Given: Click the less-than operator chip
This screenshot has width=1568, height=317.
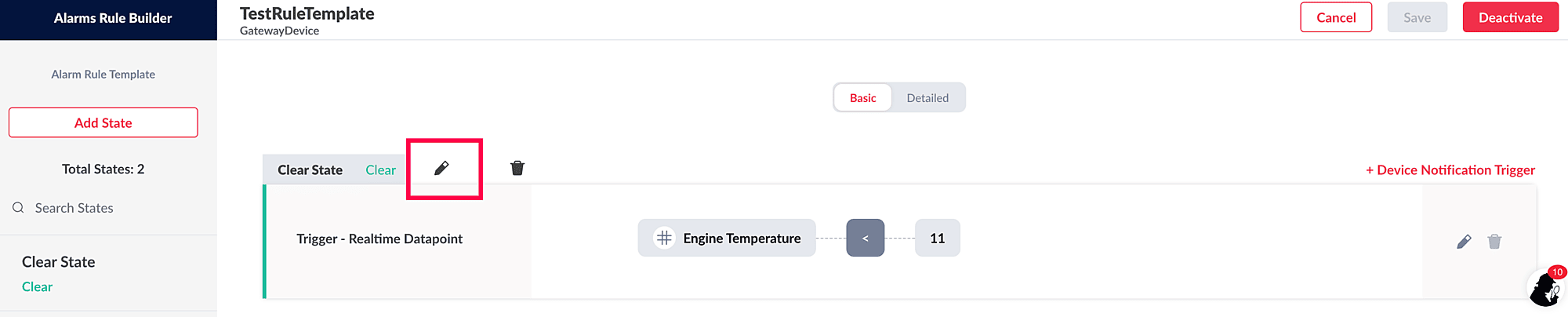Looking at the screenshot, I should [865, 238].
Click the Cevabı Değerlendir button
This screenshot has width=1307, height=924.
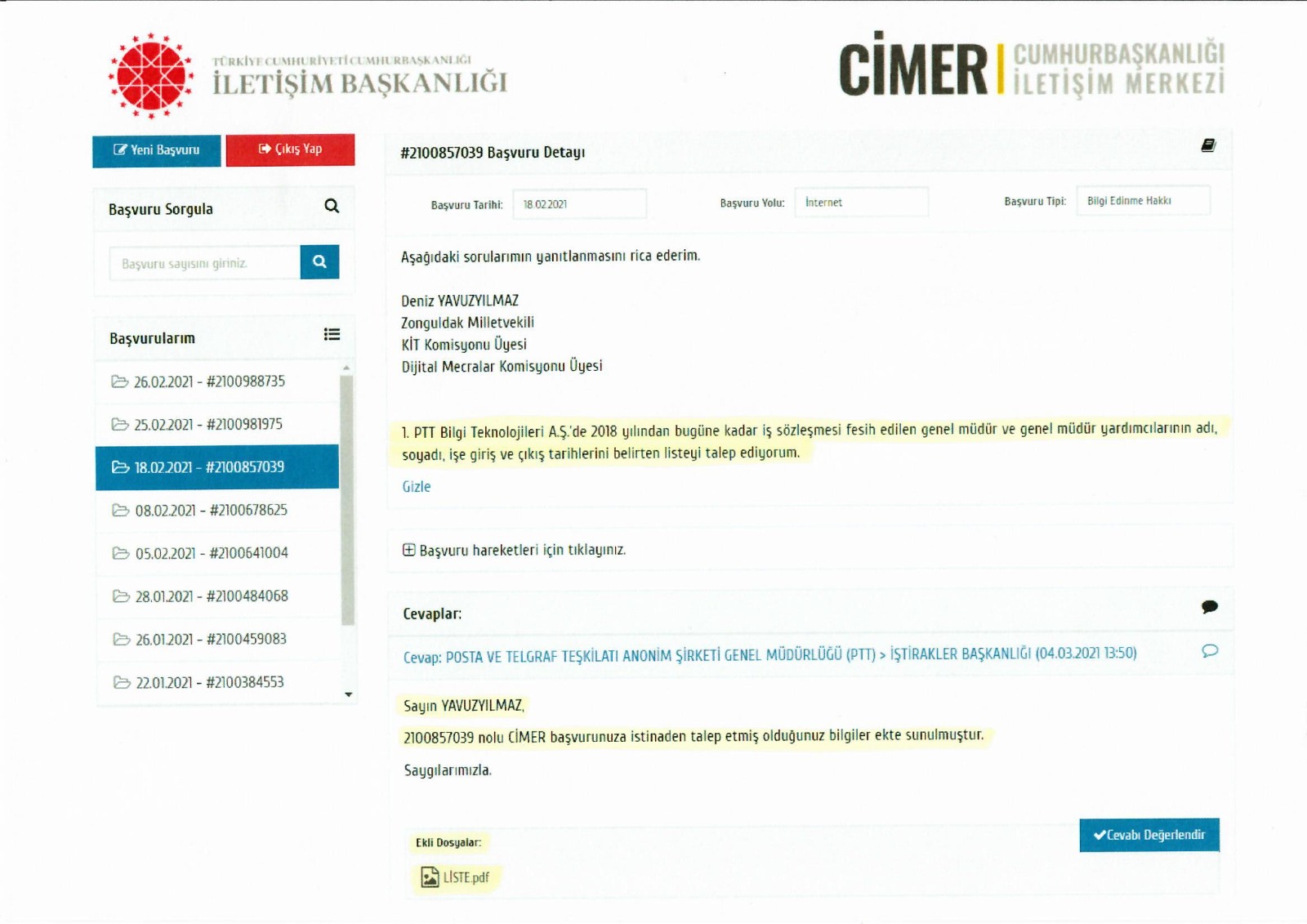coord(1149,835)
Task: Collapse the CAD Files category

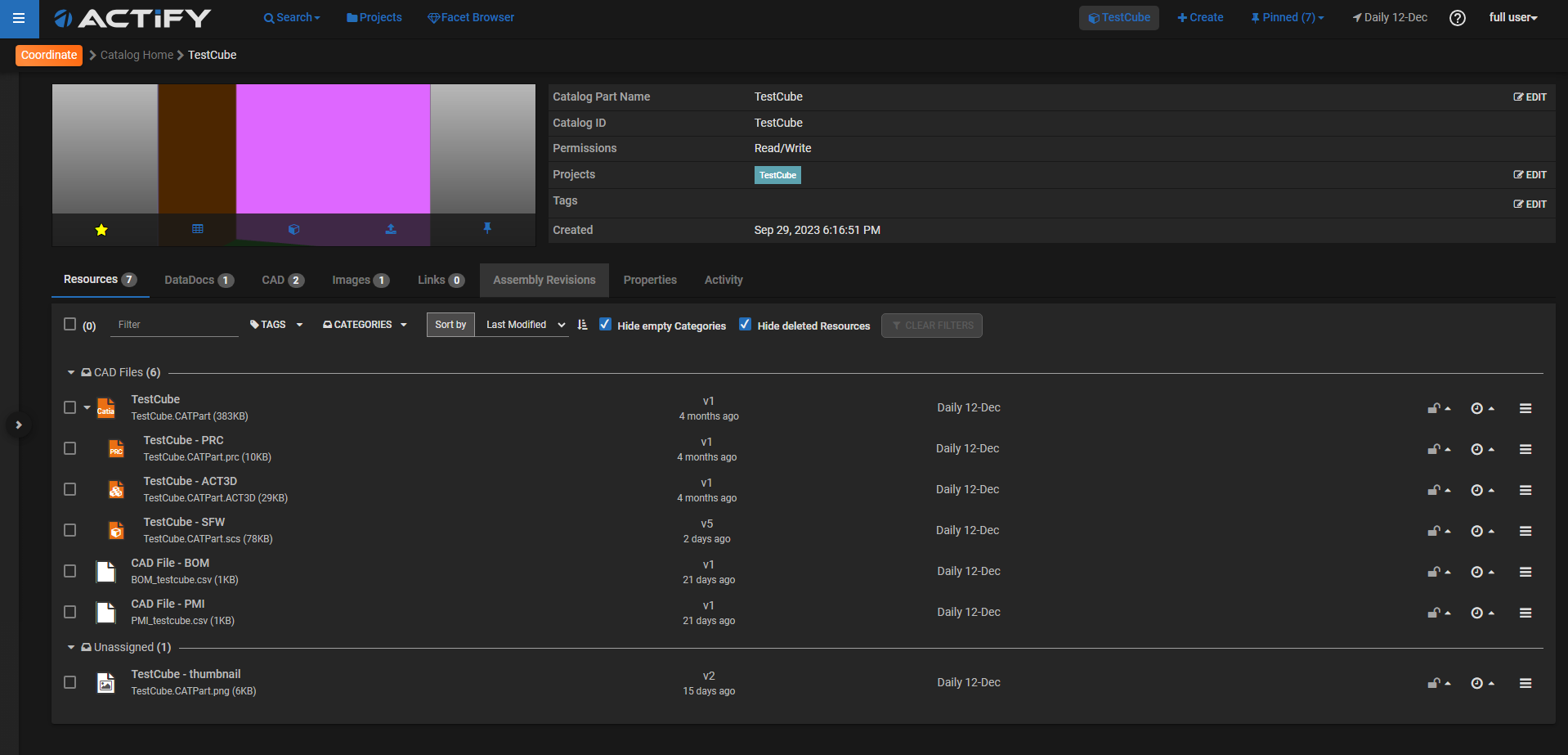Action: 71,373
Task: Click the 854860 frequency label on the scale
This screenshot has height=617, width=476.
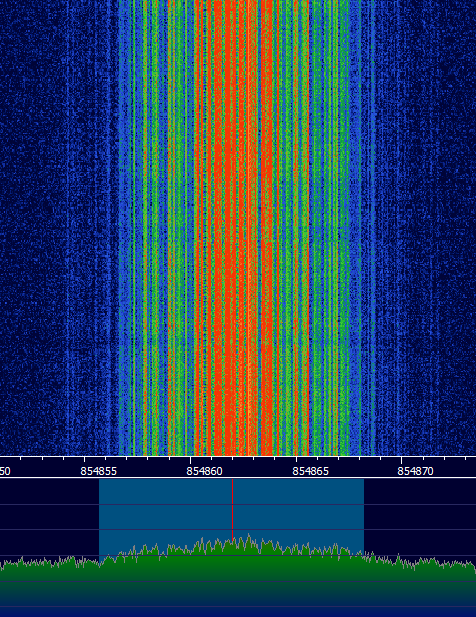Action: click(x=204, y=471)
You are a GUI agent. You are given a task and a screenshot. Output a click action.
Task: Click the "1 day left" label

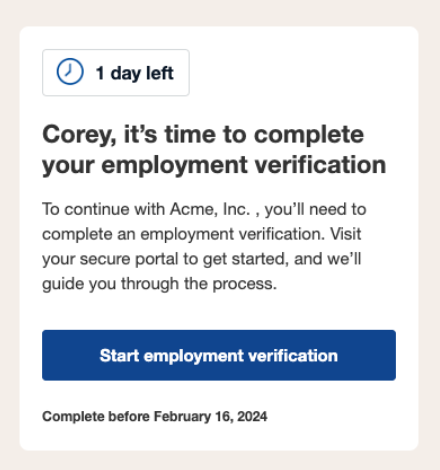pyautogui.click(x=135, y=73)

□ □ □ □ □

What you are asked to do = Print each line from the one containing "This screenshot has width=1568, height=317." through the last line of the listing, both included, exactly and with no pictures.

Finished task =
This screenshot has width=1568, height=317.
Looking at the screenshot, I should [865, 238].
Click the Cevabı Değerlendir button
This screenshot has width=1307, height=924.
coord(1149,835)
Task: Collapse the CAD Files category

Action: 71,373
Task: Click the 854860 frequency label on the scale
This screenshot has height=617, width=476.
Action: click(x=204, y=471)
You are a GUI agent. You are given a task and a screenshot. Output a click action.
Task: Click the "1 day left" label

pyautogui.click(x=135, y=73)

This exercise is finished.